====== SUPPLIED DATA ======
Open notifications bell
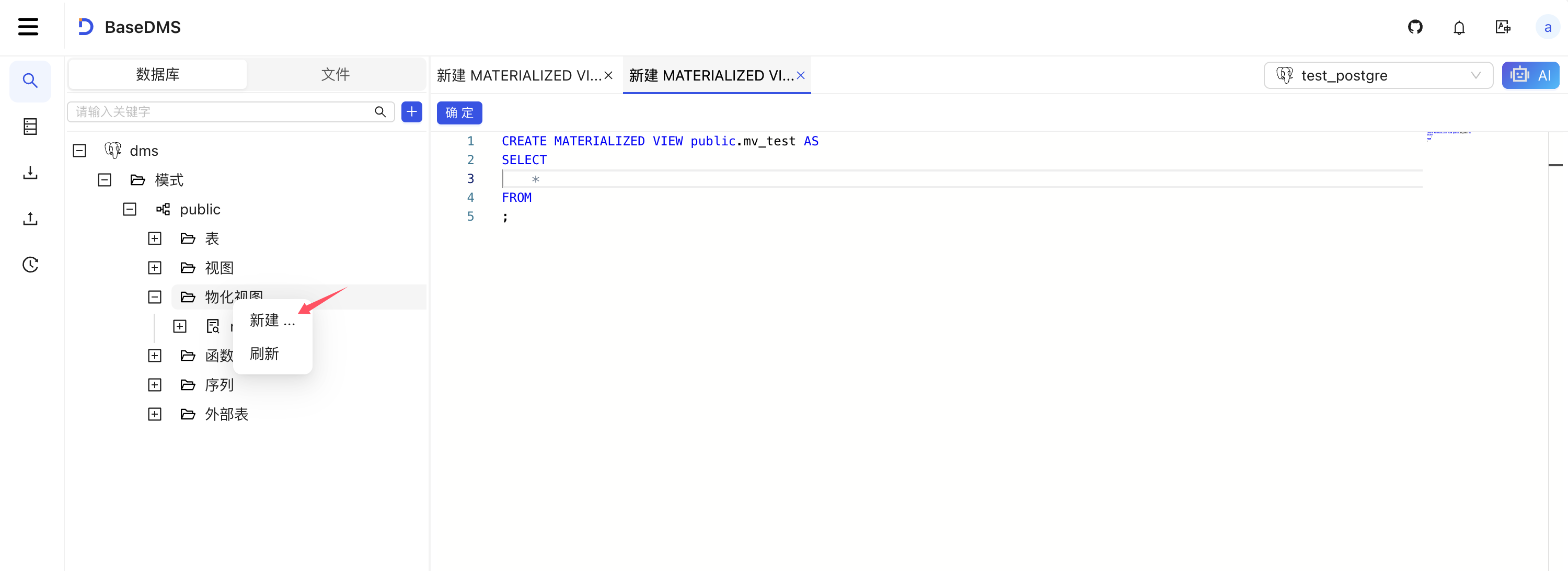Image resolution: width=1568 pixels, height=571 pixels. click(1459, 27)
======
====== SUPPLIED DATA ======
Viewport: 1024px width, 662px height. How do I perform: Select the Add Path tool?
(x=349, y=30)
======
====== SUPPLIED DATA ======
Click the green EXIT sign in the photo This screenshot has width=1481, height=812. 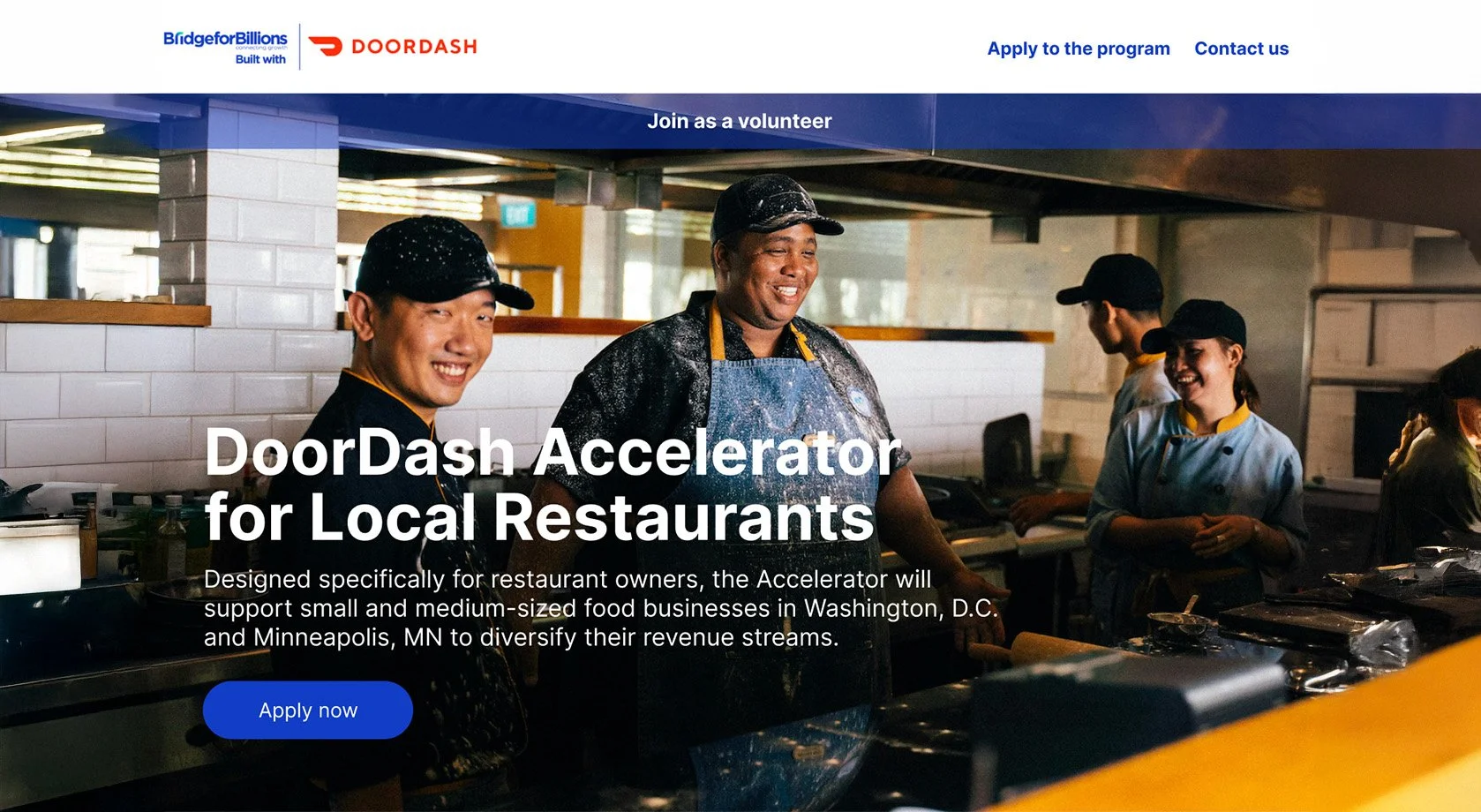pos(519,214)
======
**INSTRUCTIONS TO FOLLOW**
Starting with the line containing "Viewport: 1024px width, 662px" and going on through the line containing "(x=349, y=30)", write those lines out again with "Add Path" swapped for "Remove Path", leaving all else unchanged.

**RESPONSE TO THIS EXERCISE**
Viewport: 1024px width, 662px height. How do I perform: Select the Remove Path tool?
(x=349, y=30)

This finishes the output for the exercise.